Exercise directions |
Could you reproduce the Python-to-Rust dev diary entry below, between "Welcome to Part" and "to be Rust.", inclusive, with "blog series" swapped for "article series"?

Excerpt provided |
--- BEGIN ---

A Python to Rust Journey: Part 2 – The Rusty Way

Promises of "Significant" performance... delivered!

DEV DIARY

5/15/20246 min read

A Python to Rust Journey: Part 2 – The Rusty Way

Welcome to Part 2! In Part 1 of this blog series, I documented how I was challenged to improve a Python XML parser with another language. That language turned out to be Rust.

The TLDR:

Avg Start performance: 258 xml nests/sec
Avg End performance: 17,250 xml nests/sec
That’s a 64X improvement in processing performance!
The blog screen above shows even better results when my CPU's were hitting full burst speed, but this is not always the case
Rust is a true data devouring beast and so incredibly resource efficient while doing so
I will forever use Rust for heavy data processing, or until something better comes along!

--- END ---

Collected material |
--- BEGIN ---

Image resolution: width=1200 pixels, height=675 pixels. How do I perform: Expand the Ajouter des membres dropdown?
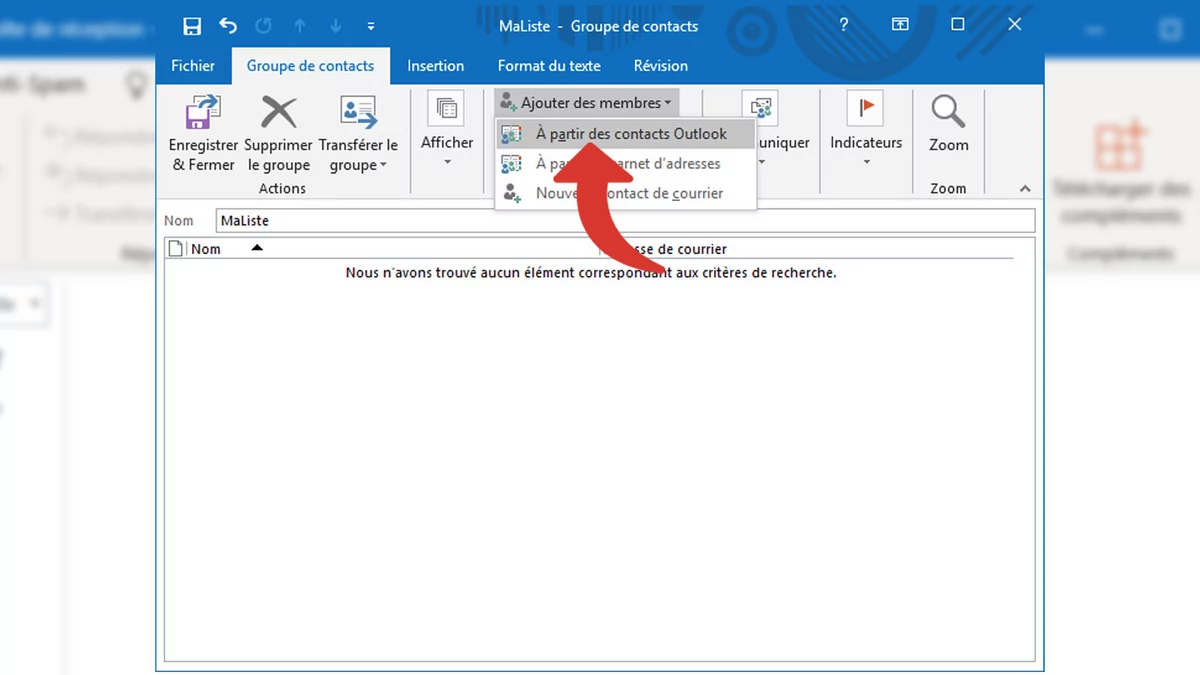point(586,103)
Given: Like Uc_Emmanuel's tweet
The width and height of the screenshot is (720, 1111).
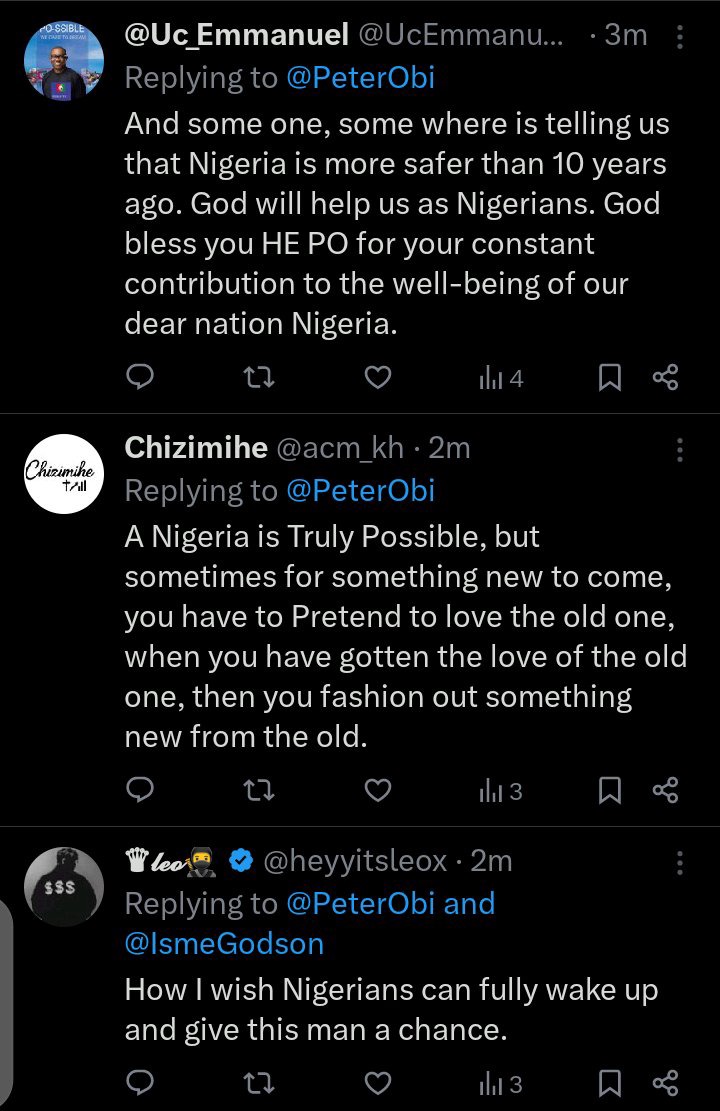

--- END ---

Written solution |
Welcome to Part 2! In Part 1 of this article series, I documented how I was challenged to improve a Python XML parser with another language. That language turned out to be Rust.